Plusieurs expositions prévues au Japon en partenariat avec des musées étrangers ont été ajournées à la suite de la catastrophe de Fukushima. Après l’Iran, le Pakistan, ou même la Californie, les assureurs freinent des quatre fers pour garantir les risques dans un pays désormais inscrit sur une liste rouge tacite.
MARSEILLE - Le projet d’une exposition des collections du Musée des beaux-arts de Marseille dans cinq musées japonais à partir du mois de septembre a été reporté. « Les assurances refusent de couvrir actuellement le Japon en raison de l’accident de la centrale nucléaire de Fukushima, indique Luc Georget, conservateur au Musée des beaux-arts. On ne peut pas dire que c’est annulé car rien n’était signé ; il n’y avait pas de contrat, c’était à l’étude. Si d’ici à 2013, le projet semble à nouveau faisable, nous le ferons. » Les œuvres n’étaient pourtant pas destinées à être présentées dans des zones à risque. « Nous avions dit à ces musées que nous leur donnerions une proposition d’assurance sous réserve de voir au 15 juillet s’il était possible de garantir [les risques] au Japon, indique de son côté Marc Rome, responsable de la souscription pour les expositions chez Axa Art. L’annulation dont nous avons été informés en avril n’est pas de notre fait, même si cela y a sans doute contribué. À la suite d’un événement comme Fukushima, on peut être conduit à être prudent un certain temps, à cause des coupures d’électricité qui pourraient remettre en cause la protection électronique des musées. » Ce report n’est qu’un épisode d’une longue série d’annulations. Le Musée Pouchkine, à Moscou, a annulé une exposition portant sur « 300 ans de peinture française » qui devait se tenir en avril au Yokohama Museum of Fine Art. L’institution moscovite a aussi ajourné d’autres expositions programmées cet été à Nagoya et Kobe, bien que ces villes soient éloignées du périmètre du sinistre. Le site Internet du Musée de Yokohama précise toutefois que le Musée Pouchkine reste en relation avec les trois musées dans l’espoir d’une présentation de ses collections dans deux ans.

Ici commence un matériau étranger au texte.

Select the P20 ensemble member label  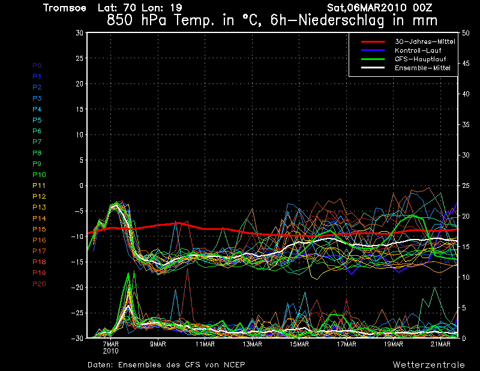pos(39,284)
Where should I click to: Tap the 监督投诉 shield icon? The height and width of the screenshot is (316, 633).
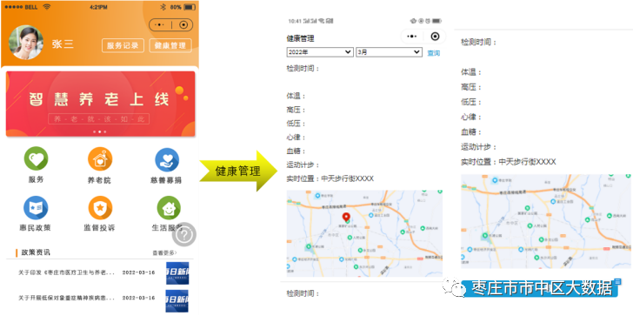(100, 208)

De son côté, le Musée Morandi, à Bologne, a retiré ses prêts de l’exposition monographique de Giorgio Morandi au Toyota Municipal Museum of Art prévue en avril. Le 30 mars, Eiji Mizushima, représentant le Japon à l’Icom (le Conseil international des musées), révélait que les musées français avaient refusé le prêt d’œuvres à l’Hiroshima Prefectural Museum of Art pour l’exposition sur la « Naissance de l’impressionnisme ». Outre les craintes de coupure électrique, la question des radiations inquiète les musées occidentaux.
Seuil de valeur
En revanche, le courtier belge Eeckman Fine Arts Assurance et la société de transport Bovis Fine Art ont continué à soutenir « French Window : Looking at Contemporary Art Through the Marcel Duchamp Prize », organisée au Musée Mori à Tokyo par l’Association pour la diffusion internationale de l’art français (Adiaf). L’exposition, qui réunit les artistes ayant participé au prix Marcel Duchamp depuis dix ans, est prolongée jusqu’au 28 août. « Elle était déjà en cours au moment des événements, et nous ne voulions pas abandonner nos clients. Nous avons reçu assez de garanties de la part du Musée Mori pour poursuivre », indique Marc Hemeleers, codirigeant de la société. Néanmoins, la société a refusé de souscrire pour d’autres expositions organisées au Japon, les conditions de garantie étant jugées insuffisantes. Les assureurs sont généralement frileux concernant les zones à risques naturels. « En Californie par exemple, en raison des tremblements de terre, nous allons avoir une limitation des assurances et nous ne pourrons pas aller au-delà d’un certain seuil de valeur, car s’il y a un tremblement de terre, il est indéniable qu’il y aura une destruction totale des œuvres », relève Marc Rome. Axa Art ne peut pas non plus intervenir dans des pays soumis à des sanctions internationales tels que l’Iran et le Pakistan. « Il peut aussi y avoir des risques de conditionnement et d’emballage, car, dans certains pays, l’état des routes n’est pas adapté, pas plus que les véhicules ou la main-d’œuvre », poursuit Marc Rome. La carte des pays à risques politiques étant très mouvante, on peut se demander comment les compagnies d’assurances réagiront pour des projets d’expositions conçus en partenariat avec des pays comme la Tunisie ou l’Égypte.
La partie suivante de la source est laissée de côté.